Top of INPUT FOR THIS TASK

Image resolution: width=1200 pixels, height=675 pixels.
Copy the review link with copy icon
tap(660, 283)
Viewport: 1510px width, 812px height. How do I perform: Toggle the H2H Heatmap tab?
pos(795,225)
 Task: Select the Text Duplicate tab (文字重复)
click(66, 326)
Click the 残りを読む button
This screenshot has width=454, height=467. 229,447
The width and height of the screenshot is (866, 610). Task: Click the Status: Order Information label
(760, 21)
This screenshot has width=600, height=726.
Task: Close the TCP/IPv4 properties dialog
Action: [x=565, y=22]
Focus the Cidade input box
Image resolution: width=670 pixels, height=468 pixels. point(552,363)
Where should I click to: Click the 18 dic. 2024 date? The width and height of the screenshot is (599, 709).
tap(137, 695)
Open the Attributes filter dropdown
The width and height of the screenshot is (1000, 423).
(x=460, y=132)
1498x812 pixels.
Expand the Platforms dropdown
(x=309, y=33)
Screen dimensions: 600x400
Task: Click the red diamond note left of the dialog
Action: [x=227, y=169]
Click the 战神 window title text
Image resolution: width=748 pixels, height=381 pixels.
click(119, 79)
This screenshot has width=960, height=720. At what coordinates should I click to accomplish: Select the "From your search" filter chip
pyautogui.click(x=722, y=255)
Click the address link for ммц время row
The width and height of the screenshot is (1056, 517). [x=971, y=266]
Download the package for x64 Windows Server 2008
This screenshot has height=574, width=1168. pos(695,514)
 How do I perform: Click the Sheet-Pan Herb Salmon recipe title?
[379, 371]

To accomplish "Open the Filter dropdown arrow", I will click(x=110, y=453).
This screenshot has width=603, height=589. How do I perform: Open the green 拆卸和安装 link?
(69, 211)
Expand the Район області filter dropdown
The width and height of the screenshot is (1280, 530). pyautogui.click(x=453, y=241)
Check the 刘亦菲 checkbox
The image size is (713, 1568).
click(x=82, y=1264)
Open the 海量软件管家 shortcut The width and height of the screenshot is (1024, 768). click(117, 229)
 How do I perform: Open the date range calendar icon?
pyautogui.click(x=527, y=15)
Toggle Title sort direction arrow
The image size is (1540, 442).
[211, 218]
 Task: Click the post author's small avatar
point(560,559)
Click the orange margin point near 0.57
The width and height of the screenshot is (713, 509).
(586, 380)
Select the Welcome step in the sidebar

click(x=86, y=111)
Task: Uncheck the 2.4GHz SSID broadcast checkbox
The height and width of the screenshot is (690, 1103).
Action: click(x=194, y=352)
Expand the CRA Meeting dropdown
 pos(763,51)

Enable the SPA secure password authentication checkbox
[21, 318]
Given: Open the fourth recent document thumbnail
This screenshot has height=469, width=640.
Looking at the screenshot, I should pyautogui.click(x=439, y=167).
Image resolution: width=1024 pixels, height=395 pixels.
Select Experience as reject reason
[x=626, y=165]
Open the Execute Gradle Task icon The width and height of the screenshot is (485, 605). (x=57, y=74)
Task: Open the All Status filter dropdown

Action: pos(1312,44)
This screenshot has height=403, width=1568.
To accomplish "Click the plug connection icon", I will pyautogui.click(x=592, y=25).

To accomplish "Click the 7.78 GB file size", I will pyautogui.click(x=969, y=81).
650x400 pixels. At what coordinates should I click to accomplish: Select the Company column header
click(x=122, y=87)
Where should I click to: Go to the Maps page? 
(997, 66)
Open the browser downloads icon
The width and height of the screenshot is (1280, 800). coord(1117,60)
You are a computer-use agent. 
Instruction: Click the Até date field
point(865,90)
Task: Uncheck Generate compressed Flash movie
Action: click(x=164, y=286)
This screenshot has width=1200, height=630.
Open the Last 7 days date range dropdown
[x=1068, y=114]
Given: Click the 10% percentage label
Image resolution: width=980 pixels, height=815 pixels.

Bottom of INPUT FOR THIS TASK

*TASK ITEM:* In the listing above, transcribe exactly everything from the line containing "Select the Welcome step in the sidebar" down to the line containing "Open the Execute", including both and nothing more.

*OUTPUT:*
Select the Welcome step in the sidebar

click(x=86, y=111)
Task: Uncheck the 2.4GHz SSID broadcast checkbox
The height and width of the screenshot is (690, 1103).
Action: click(x=194, y=352)
Expand the CRA Meeting dropdown
 pos(763,51)

Enable the SPA secure password authentication checkbox
[21, 318]
Given: Open the fourth recent document thumbnail
This screenshot has height=469, width=640.
Looking at the screenshot, I should pyautogui.click(x=439, y=167).
Image resolution: width=1024 pixels, height=395 pixels.
Select Experience as reject reason
[x=626, y=165]
Open the Execute Gradle Task icon The width and height of the screenshot is (485, 605). (x=57, y=74)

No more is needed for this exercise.